Chapter 4-Back To Life

It's been over two hours since I last left Emma's fragile body in the care of my trusted friend. I can't stop pacing back and fourth, and it's beginning to drive me nuts. I feel a soft, welcome touch on my shoulder; and, when I gaze up to see who it is, black eyes that I have only wished would notice me in a dream, look to me with comfort and support.

"Do you want to talk about?"

Do I want to talk about it? Now there's a question that I hadn't expected anyone to ask me so soon. I wasn't aware that I was that transparent, but I guess I was. I seem to be exhibiting all of the usual signs of someone who royally fucked up and knew it.

"Bren, it's all my fault."

He pulls me closer into a mind altering hug and I break out in tears once more.

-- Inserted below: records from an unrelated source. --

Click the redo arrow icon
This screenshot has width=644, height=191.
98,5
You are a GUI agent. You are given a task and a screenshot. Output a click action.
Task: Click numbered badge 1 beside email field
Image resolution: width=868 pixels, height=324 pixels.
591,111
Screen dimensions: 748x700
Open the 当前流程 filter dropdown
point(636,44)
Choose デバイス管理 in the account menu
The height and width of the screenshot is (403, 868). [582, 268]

I had only begun to get the uncontrollable sobbing in order; and then he had to go and hug me. Why did he have to make me feel so vulnerable in his presence?

"I feel so helpless right now. My best friend is lying in there, barely breathing, and I am out here."

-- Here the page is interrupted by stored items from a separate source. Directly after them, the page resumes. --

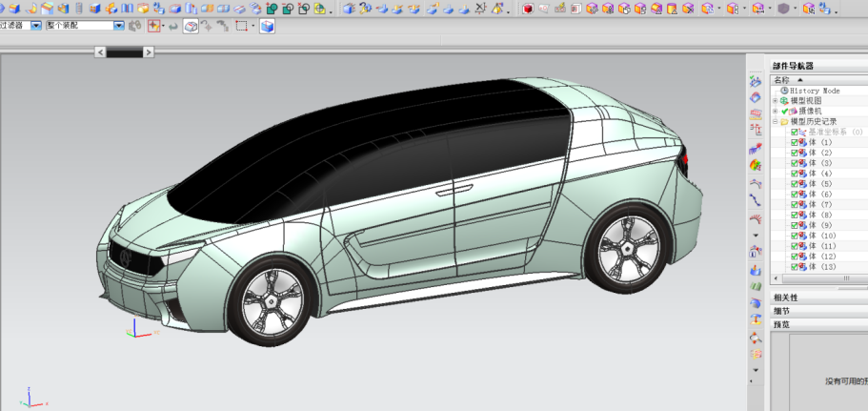Click the blue cube icon in selection bar
868x411 pixels.
(267, 26)
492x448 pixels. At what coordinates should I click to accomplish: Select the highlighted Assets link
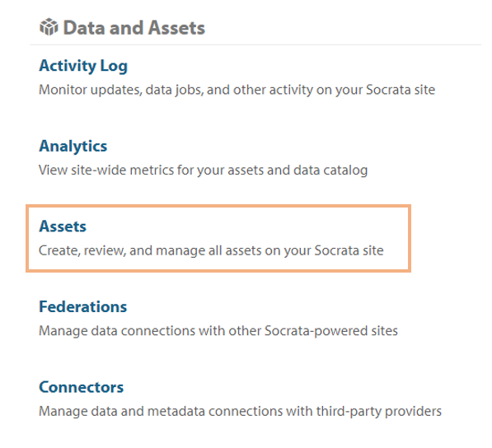[63, 226]
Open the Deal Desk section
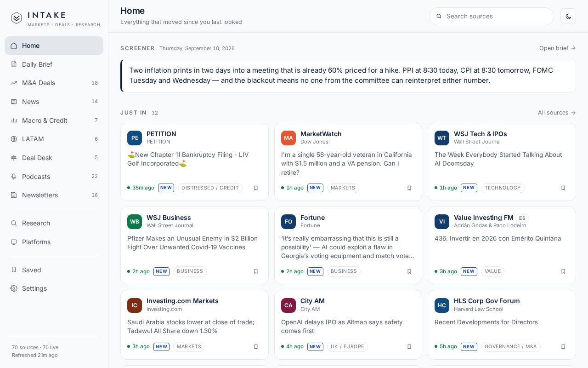The height and width of the screenshot is (368, 588). pyautogui.click(x=54, y=158)
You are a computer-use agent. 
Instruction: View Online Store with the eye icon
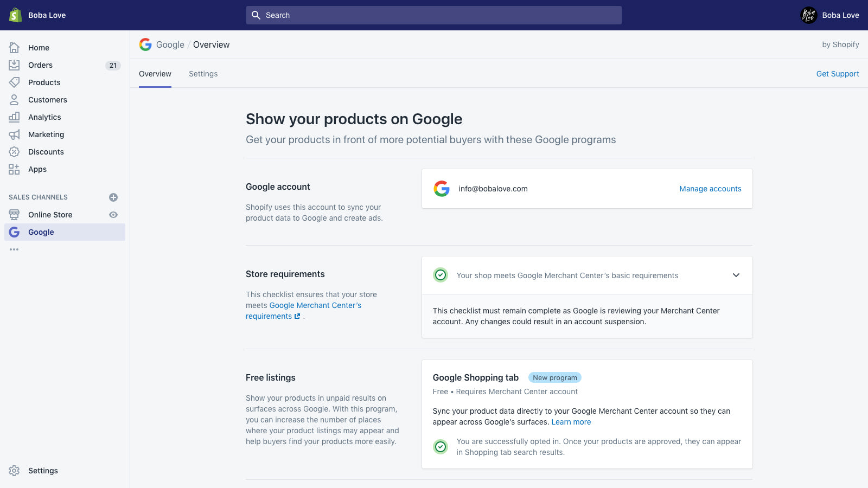113,215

"Shal, we all know if any of us had the chance to switch places with Emma, we would. Don't be so hard on yourself. You're not the one who forced her to take those pills. It's not your fault."

"You couldn't possibly begin to understand!"

I hurt him with that last part. He gives me this look, a look that is slowly breaking my heart into a thousand pieces. I don't know where I could even begin, to make him understand the wrong I have done; but he is willing to try, and thank God for that.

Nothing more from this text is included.